Per contribuire a gettar luce sui meccanismi di questa sindrome a eziologia multifattoriale, una ricerca su un'ampia casistica di bambini con paralisi cerebrale nell'ambito dell'European Cerebral Palsy Study ha valutato la correlazione tra i segni clinici della malattia, che a volte se è di grado medio non viene riconosciuta, e le informazioni ottenibili con la risonanza magnetica (RM), e anche l'utilità dell'esame per conoscere il tempo di comparsa della lesione, così da scoprire le possibili cause, e la sua gravità: tutte acquisizioni utili per poter individuare bersagli sui quali centrare strategie di prevenzione. Lo studio ha riguardato bambini con paralisi cerebrale reclutati in otto centri di sei paesi europei, 431 dei quali valutati clinicamente e con informazioni aggiuntive sulla storia familiare, la gravidanza, il parto e il periodo neonatale attraverso un questionario fornito ai genitori; 351 di essi sono stati anche valutati a 18 mesi di età o più tardi con la RM.
Rispetto ai fattori di rischio prenatali, è emerso che ben nel 40% dei casi le madri avevano avuto infezioni in gravidanza, che il 12% era nato da una gravidanza multipla (multiparità), spesso dopo trattamenti contro l'infertilità. Quanto ai fattori predisponenti perinatali, più di metà dei bambini era nato a termine, con solo l'11% nato prima della ventottesima settimana, uno su cinque era piccolo per l'età gestazionale, un terzo era nato con parto cesareo; inoltre il 28% aveva crisi epilettiche, il 33% problemi visivi e il 7% di udito. Clinicamente, uno su quattro aveva emiparesi, uno su tre diparesi e meno di uno su cinque tetraparesi; erano presenti poi disturbi muscolari della motilità, del tono e del coordinamento. La RM cerebrale ha evidenziato in maggioranza danni da immaturità della sostanza bianca (42% dei casi), seguiti da lesioni dei gangli della base e corticali o subcorticali, da malformazioni in alcuni casi da probabile infezione da Cytomegalovirus in gravidanza, da infarti focali e da altre lesioni: tutti riscontri che sono apparsi ben correlati con le caratteristiche cliniche rilevate, tanto da far affermare agli autori dello studio che tutti i bambini con paralisi cerebrale andrebbero valutati con la RM.

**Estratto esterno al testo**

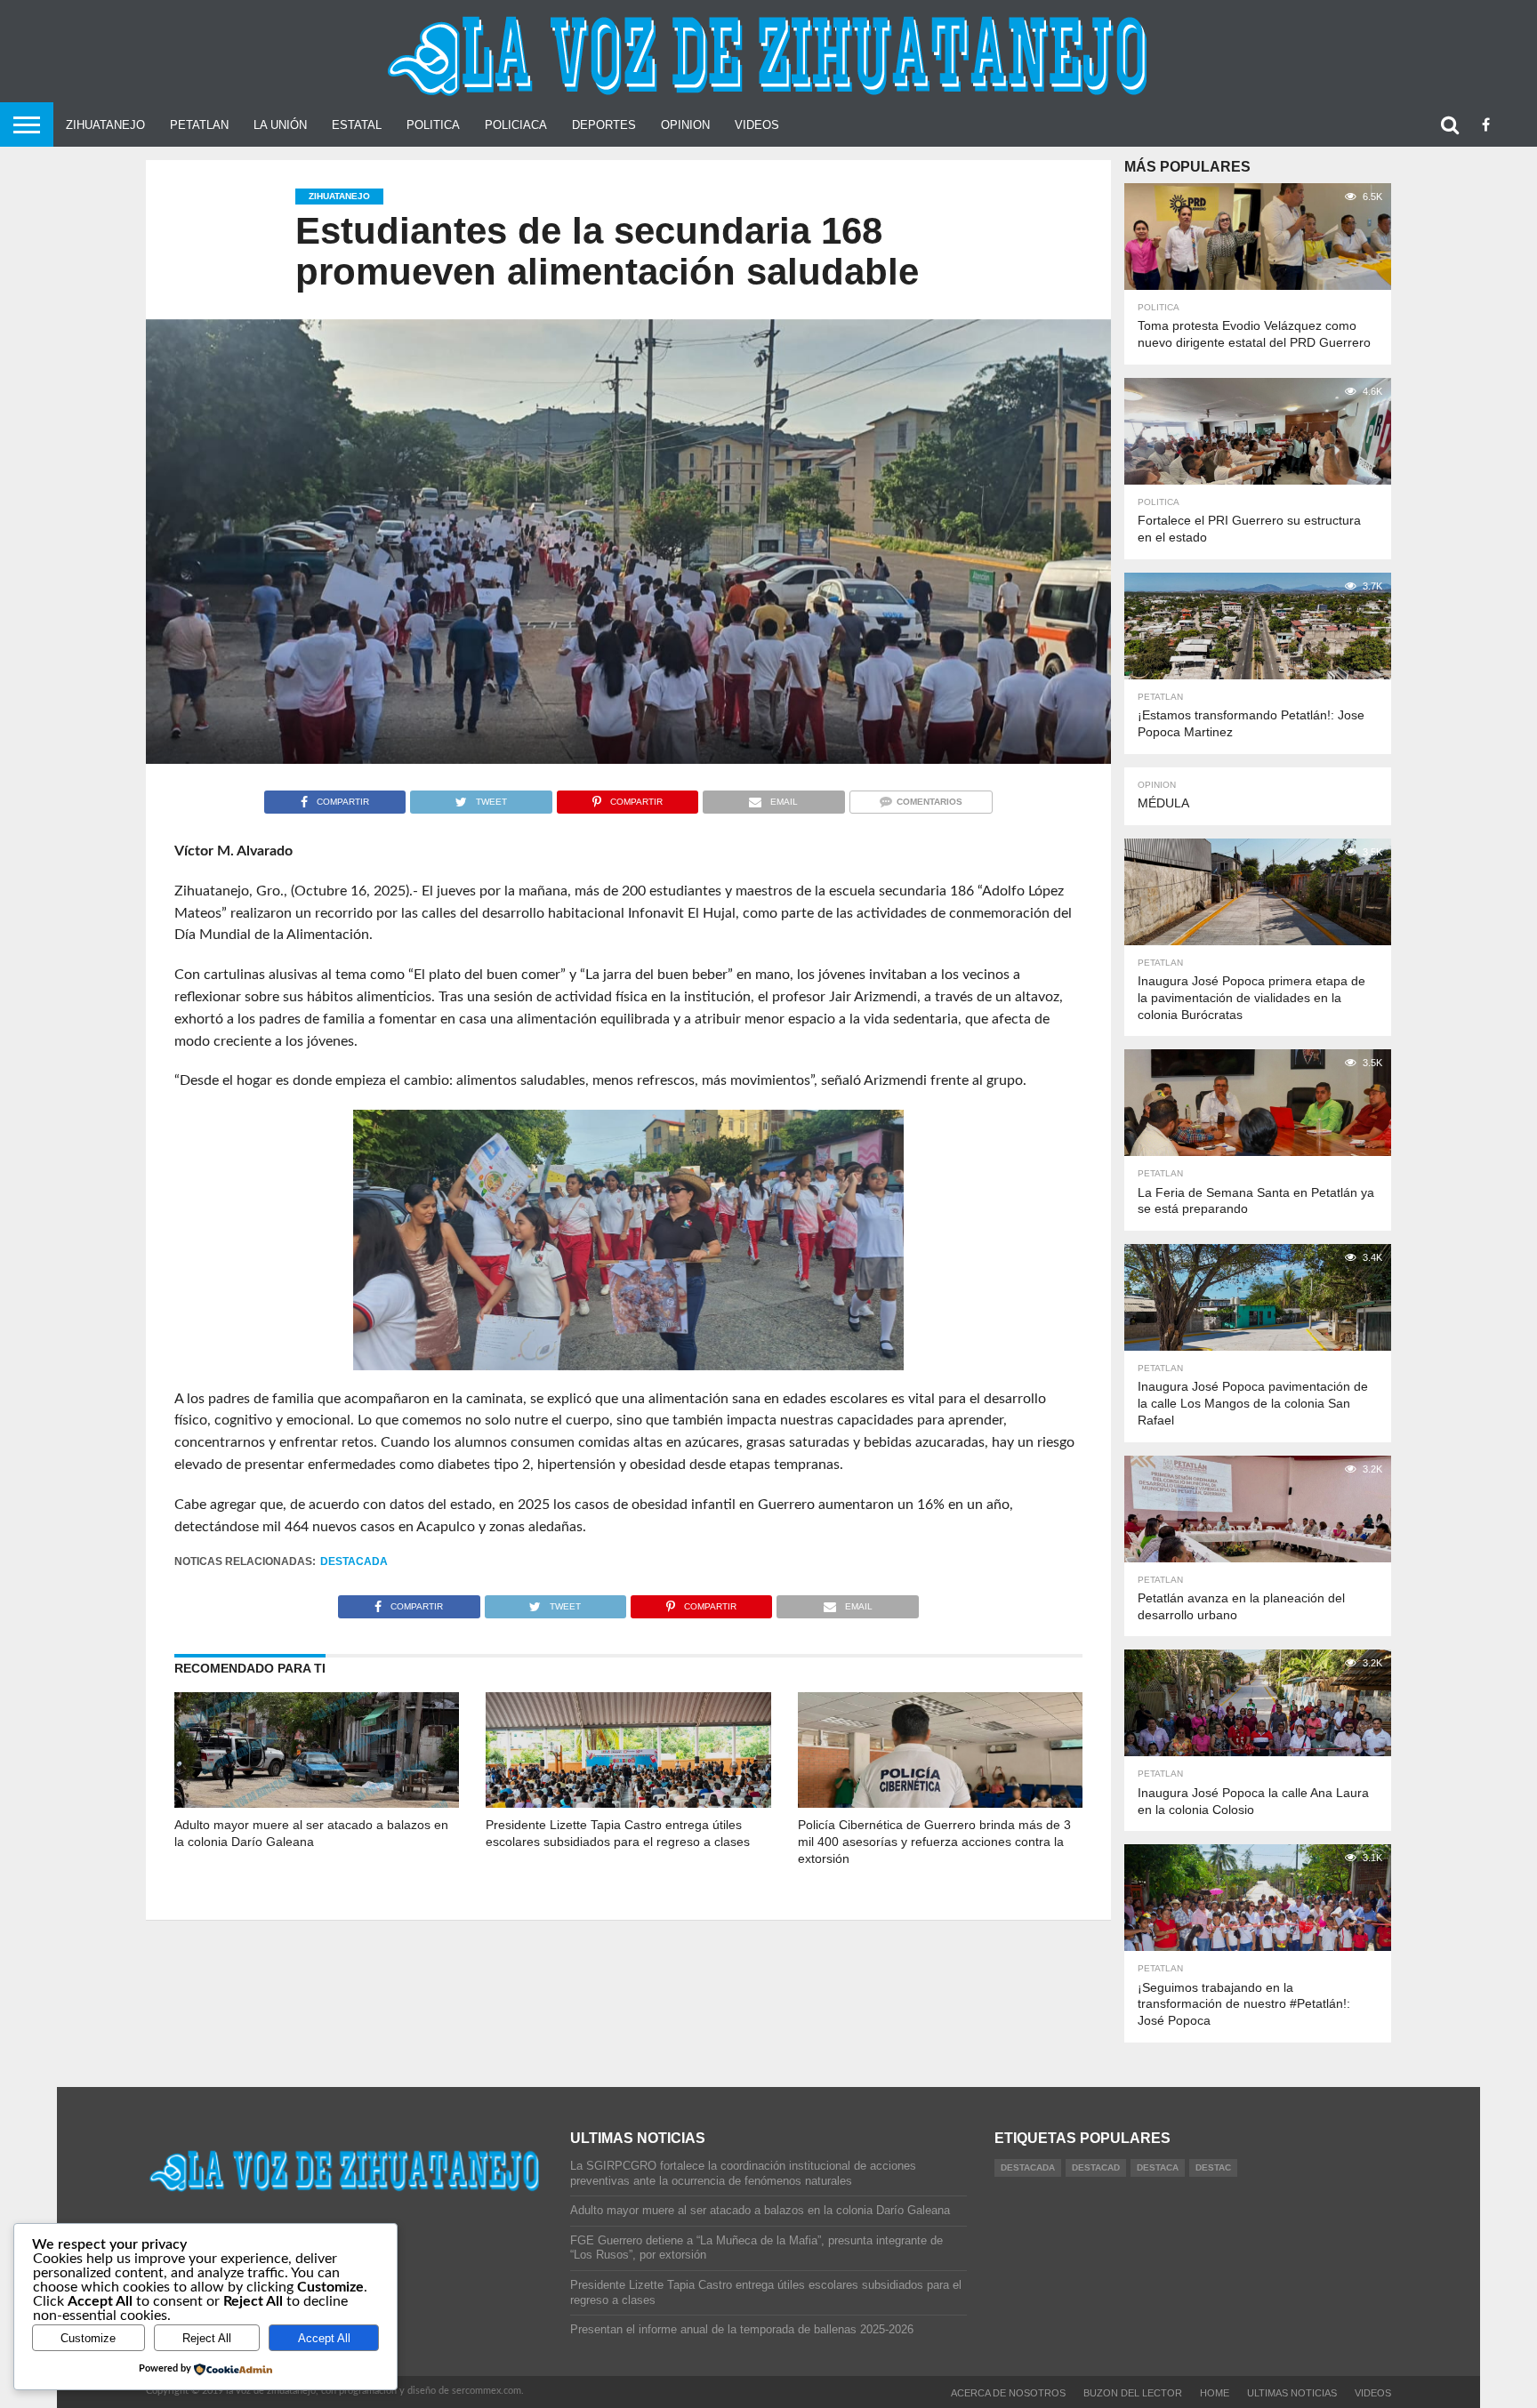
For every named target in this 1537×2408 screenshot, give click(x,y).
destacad (1096, 2167)
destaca (1158, 2167)
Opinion (685, 125)
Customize (88, 2338)
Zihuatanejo (105, 125)
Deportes (604, 125)
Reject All (206, 2338)
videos (1373, 2393)
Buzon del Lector (1132, 2393)
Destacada (354, 1561)
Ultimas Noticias (1292, 2393)
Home (1214, 2393)
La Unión (280, 125)
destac (1213, 2167)
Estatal (357, 125)
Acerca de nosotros (1008, 2393)
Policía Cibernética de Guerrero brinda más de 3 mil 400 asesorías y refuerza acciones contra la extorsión (934, 1841)
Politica (433, 125)
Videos (757, 125)
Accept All (324, 2338)
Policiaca (516, 125)
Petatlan (199, 125)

I problemi ostetrici poco coinvolti


I dati della risonanza magnetica avrebbero dimostrato che più che fattori legati al parto e a un'eventuale malpractice esisterebbero fattori prenatali, genetici o infettivi o nutrizionali, in grado di predisporre danni come quelli della sostanza bianca ma anche le altre lesioni osservate, che non si possono attribuire a problemi di tipo ostetrico: si è calcolato che solo il 20% dei casi di paralisi cerebrale dello studio poteva avere un'origine di questi tipo. Un aspetto da enfatizzare è l'importanza delle infezioni in gravidanza, specie quelle urinarie, già sottolineata da altre ricerche: la loro sistematica identificazione e terapia potrebbe aprire un potenziale campo per la prevenzione. Altri ambiti preventivi potrebbero derivare dallo studio di fattori metabolici o genetici coinvolti, come quelli trombofilici, o dall'identificazione di elementi nutrizionali che potrebbero ulteriormente peggiorare il danno cerebrale dopo la nascita, o dallo stretto monitoraggio in caso di multiparità, o ancora dalla neuroprotezione di neonati ad alto rischio di encefalopatia.